The Cause of Anger
What is Anger?

The proximate cause of anger is usually a situation or event in our life where something happens or happened that we think “should” be different.

The thought of that unwanted situation or event seems to trigger an emotionally charged response. We know from the early stress research of Walter Cannon that our emotions have measurable physiological parameters which can be very stressful.

The biological parameters of anger can include:

  • a change in heart rate,
  • breath rate,
  • hormones,
  • muscle tension, and
  • neurotransmitters etc.

All these parameters, when maintained over time can have negative consequences on our health and well being.

But why do we have that stressful emotionally charged response? We can understand the proximate cause of anger … from a deeper level.

Judgment is a Leading Cause of Anger

Anger is a physiological and emotional response we have when we believe a cherished idea, or concept has been violated.

  • Perhaps we think someone did not treat us fairly.
  • Perhaps we think someone did something “wrong”.
  • Perhaps our understanding of an agreement was broken.
  • Maybe someone lied to us and we think they shouldn’t have.
  • Something happened which we “think” should not have happened.
  • Or something didn’t happen which we “think” should have happened.

So we have this emotionally charged idea, based on a judgment.

We have decided what “should be” or what “should happen”, and we are playing God.

Does this behavior serve us well?
NO
It usually makes us feel stressed and unhappy.
It also undermines our physical health.

In some ways we love anger. We get to feel justified and self righteous. We create the drama. We take the star role and limelight and we feed our ego with it.

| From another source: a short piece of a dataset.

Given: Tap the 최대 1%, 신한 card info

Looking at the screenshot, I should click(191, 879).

But does anger actually give us the lasting happiness we desire?
NO

Forgiveness, acceptance and peace work better.

When we are flexible to the possible outcomes of a situation, we can avoid anger. When we see that others are doing the best they can, even if we wish they would do differently, we can avoid anger. Letting go of self righteous judgments can be very helpful.

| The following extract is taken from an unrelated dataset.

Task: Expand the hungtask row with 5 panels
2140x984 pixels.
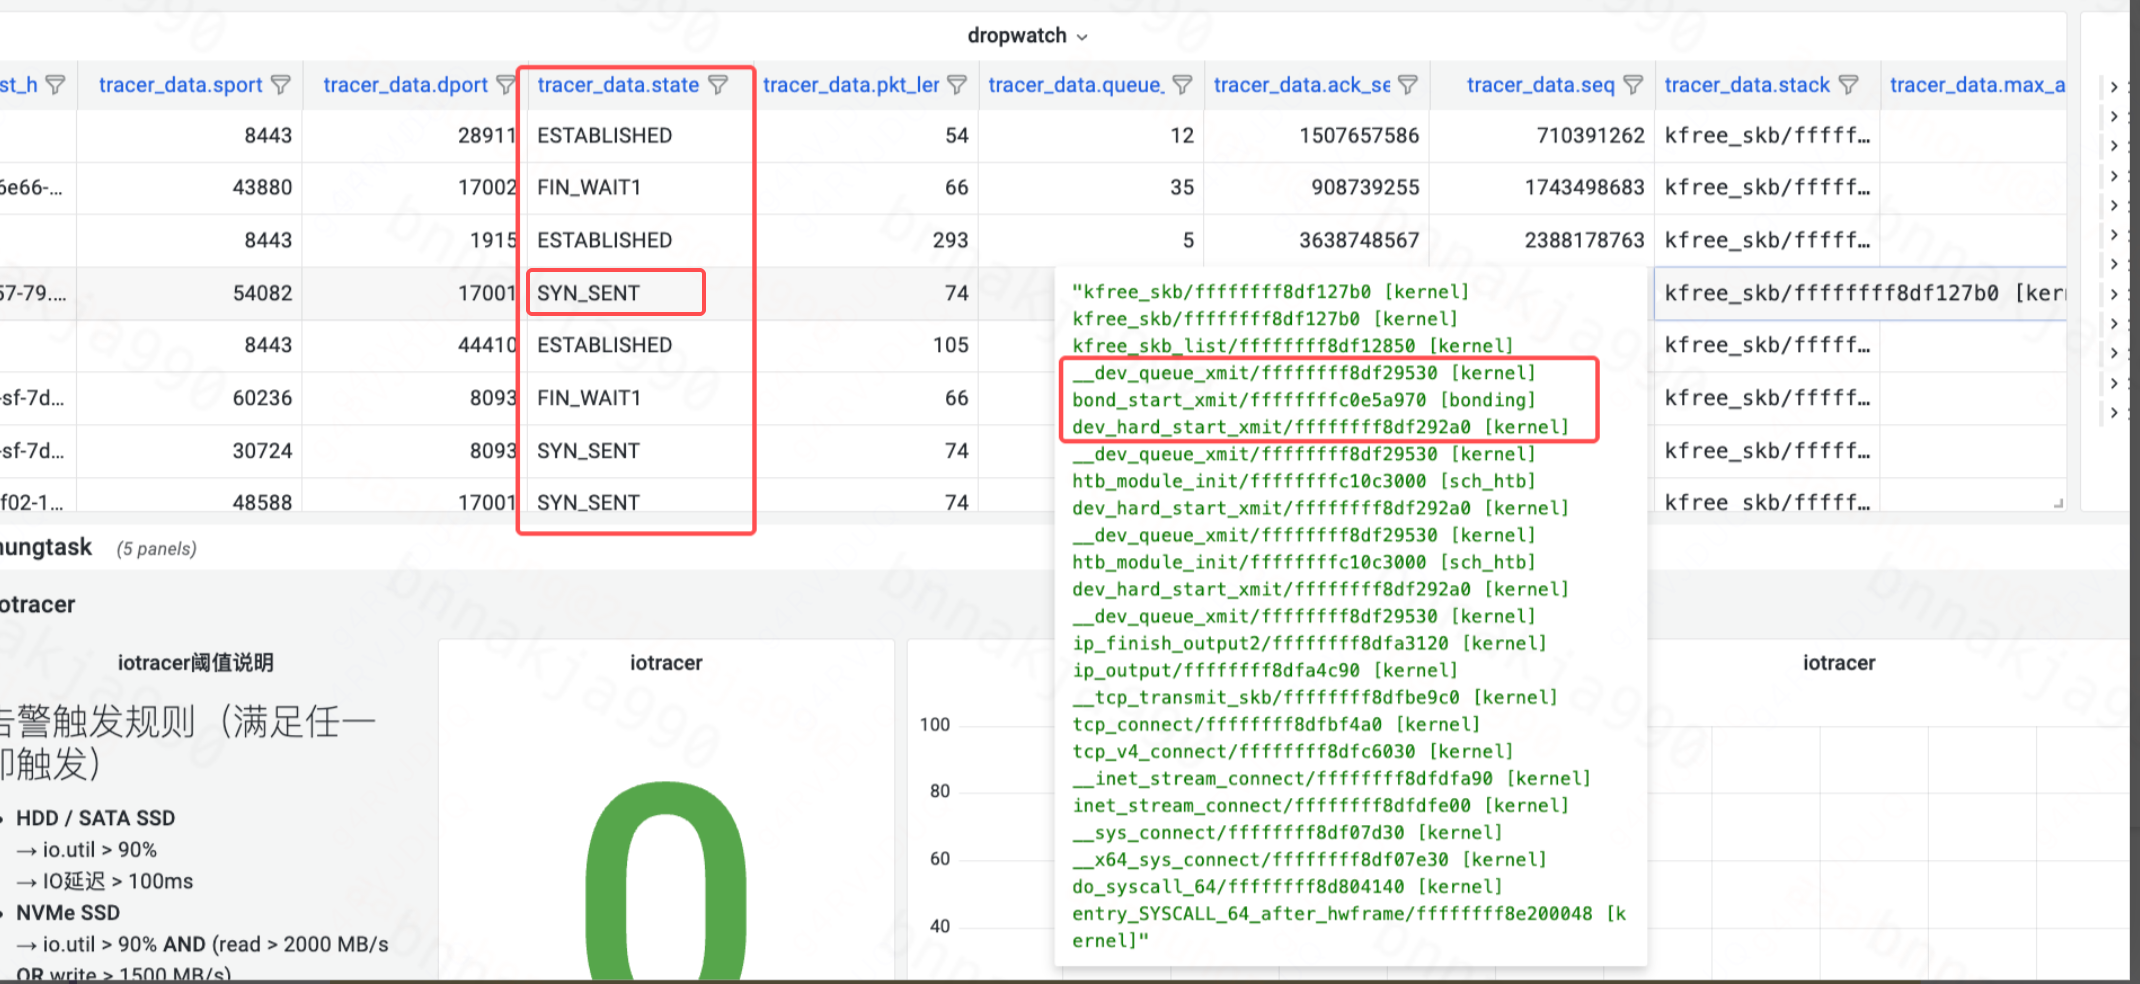Action: click(x=45, y=547)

Neurological Causes of Anger

Sometimes anger may have neurological causes. As explained above, our emotions are very connected to how our body functions. If anger is a persistent problem for you, or if you are waking up angry without knowing the cause of anger, please consult a qualified health care practitioner.

Fatigue as a Cause of Anger

Looked at from another perspective, anger means we had a desire which was not accomplished. This often happens because we are too tired and confused to act effectively and accomplish our desire. When tired or confused we are more likely to feel impatient, or focus our life energy around that sense of failure. We have disempowered ourselves from moving forward constructively.

In this case the best thing we can do is to get more rest. After a good night sleep, we have more energy and clarity to help us understand our situation and take effective, appropriate action to accomplish our desires.

Anger is a natural response of the human body. It can come because we don’t always accomplish or have the things we want, when we want them, at least not on planet earth. So there is no point in feeling guilty about having anger.

How to Deal with Anger Skillfully
Anger can be minimized and dissolved. We can learn tips and tools for how to deal with anger effectively, without repressing it or bottling it up.

Learning how to handle anger helps us take this very common, destructive emotion and resolve it to find forgiveness, peace and harmony.

For an overview of many stress relief techniques return to
Gentle Stress Relief home page.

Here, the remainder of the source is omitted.